= Thomas Draxe =

English divine and author

Thomas Draxe (died 1618) was an English divine, a theological and classical author.

==Life==
Draxe was born at Stoneleigh, near Coventry, Warwickshire. He received his education at Christ's College, Cambridge, as a member of which he afterwards proceeded B.D.
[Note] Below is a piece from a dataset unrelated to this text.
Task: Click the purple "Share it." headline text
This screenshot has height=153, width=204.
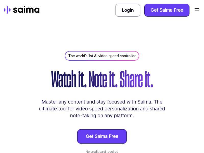Action: pos(136,79)
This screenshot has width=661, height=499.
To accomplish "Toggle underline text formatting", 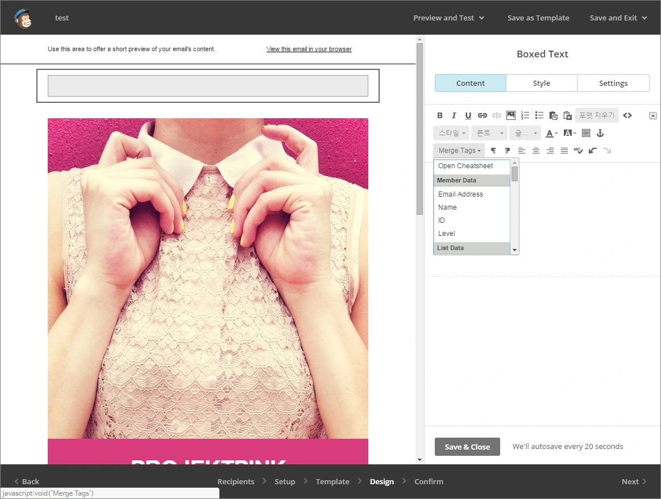I will 468,115.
In 1601 he was presented to the vicarage of Dovercourt-cum-Harwich, Essex; but he left a curate in charge, and lived at Coventry and at Colwich in Staffordshire. A few years before his death he returned to Harwich. He was buried there on 29 January 1618.

==Works==
Draxe was author of:

- 'The Churches Securitie; together with the Antidote or Preservative of everwaking Faith . . . Hereunto is annexed a ... Treatise of the Generall Signes ... of the Last Judgement,' London, 1608.
- 'The Worldes Resurrection, or the general calling of the Jewes. A familiar Commentary upon the eleventh Chapter of Saint Paul to the Romaines,' London, 1608 (with new title-page, London, 1609).
- The Sicke Man's Catechisme; or Path-way to Felicitie collected and contrived into questions and answers, out of the best Divines of our time. Whereunto is annexed two prayers,' (London), 1609.
- 'Calliepeia; or a rich Store-house of Proper, Choice and Elegant Latine Words and Phrases, collected for the most part out of all Tullies works,' London, 1612 (second impression, enlarged, London, 1613; another edition, London, 1643).
- 'Novi Coeli et nova Terra, seu Concio vere Theologica, ... in qua creaturarum vanitas et misera servitus, earundem restitutio, . . . et . . . corporis humani resurrectio, in eadem substantia … describuntur et demonstrantur,' Oppenheim, 1614.
- 'Bibliotheca scholastica instructissima. Or, Treasurie of Ancient Adagies and Sententious Proverbes, selected out of the English, Greeke, Latine, French, Italian, and Spanish, London, 1633, posthumous publication, the preface of which is dated from Harwich, 30 July 1615 (another edition, London, 1654).

Thomas Fuller states that Draxe translated the works of William Perkins into Latin, for the Geneva edition, 2 vols. fol., 1611-18.